The targets of a special COVID booster released last September, BA.5 and BA.4, have disappeared almost entirely from the Center for Disease Control’s variant tracking list after being the leading causes of infections in late summer and fall. XBB.1.5 now accounts for 28 percent of COVID cases nationwide, according to the CDC, but stark regional differences attest to its potential to dominate the COVID variant landscape in quick order.
Seventy-two percent of the COVID cases in the New York and New England region are now attributed to XBB.1.5, with the projection it could soon be as high as 86 percent. It took only six weeks for XBB.1.5 to go from one percent of cases to the mid-70s. Much smaller but quickly escalating rates of XBB.1.5 are to be found further south along the East Coast and on through Florida to Texas. Rates in the rest of the country, including Minnesota, are well below the national average, but based on past history and XBB.1.5’s unique mutations that is expected to change soon.
On Monday, Minnesota Department of Health Public Information Officer Garry Bowman provided the Timberjay with the state’s most recent estimates of variant distribution from Jan. 3, and true to pandemic-long form, Minnesota’s scenario lags behind that of other regions, but reflects tendencies that have already occurred elsewhere.

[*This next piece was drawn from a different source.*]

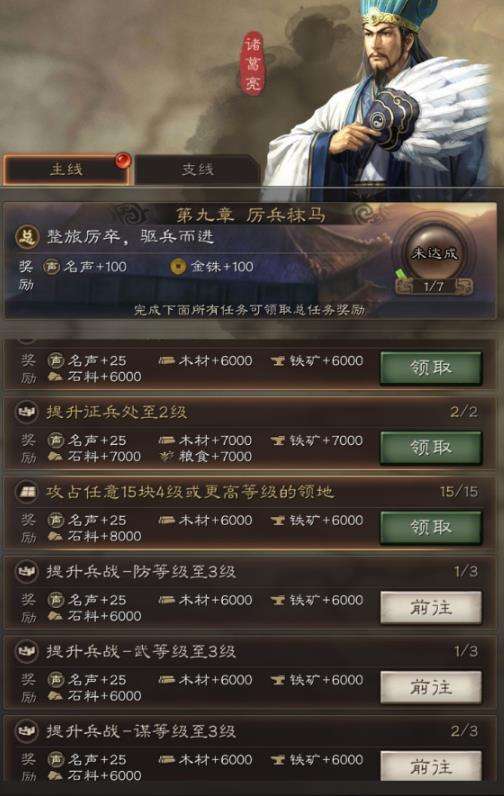Switch to the 支线 tab
The height and width of the screenshot is (796, 504).
tap(198, 169)

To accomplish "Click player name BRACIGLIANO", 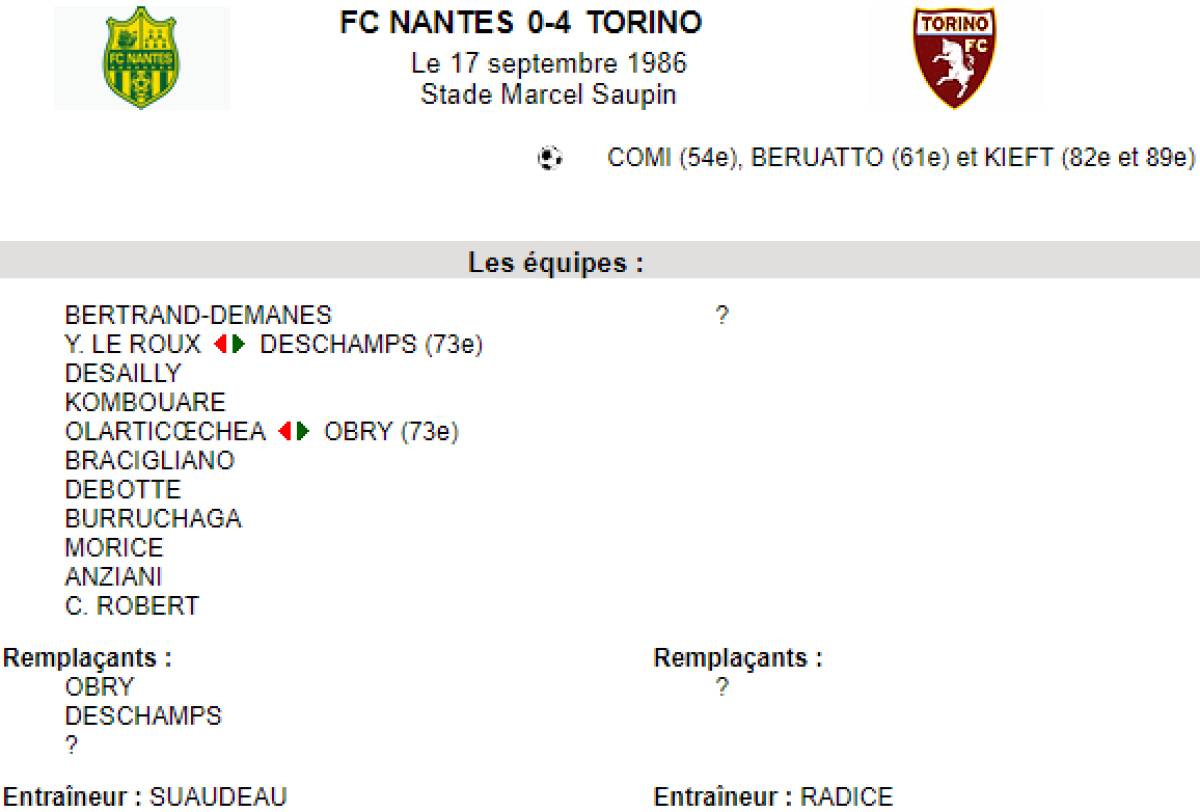I will click(x=150, y=461).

Of note is that while BA.5 has accounted for about 40 percent of cases since the first week of November, recent genetic sequencing for the latest report put the percentage of cases at 28 percent, reflecting the decline seen elsewhere. Taking its place as the dominant variant of the moment is BQ.1.1, comprising 34 percent of cases.
And as for XBB.1.5?
“In Minnesota, XBB.1.5 has been detected, but in a very limited number of clinical samples to this point,” Bowman said. “I think the trends we are seeing will remain in place, with BA.5 continuing to recede and BQ.1.1 continuing to grow along with the XBBs.”
Based on the New York/New England experience, Minnesota health officials will be on the watch for an XBB.1.5 takeover through at least February.
An encouraging sign thus far is that while XBB.1.5 is more contagious, the resulting illness appears to be no more severe than other recent variants. While more initial and breakthrough infections are anticipated, it remains to be seen what the actual effects may be on hospitalizations and deaths.
Free tests ending
Since last April, Minnesotans have ordered 2.5 million free at-home COVID tests from MDH, and on Monday announced “the last chance” for people to order four additional free tests through the online ordering program.
“Testing is essential in getting the proper treatment to those who need it and preventing the spread of COVID-19, and the state’s free online ordering program made it simple for Minnesotans in every corner of the state to easily access critical testing,” said new health commissioner Dr. Brooke Cunningham.
Tests can be ordered online at https://mn.gov/covid19/get-tested/at-home/index.jsp.
Minnesotans can also place orders through the MDH COVID-19 Public Hotline at 1-833-431-2053 on Monday, Wednesday, and Friday from 9 a.m. to 5 p.m. and Tuesday and Thursday from 9 a.m. to 7 p.m. Language assistance is available.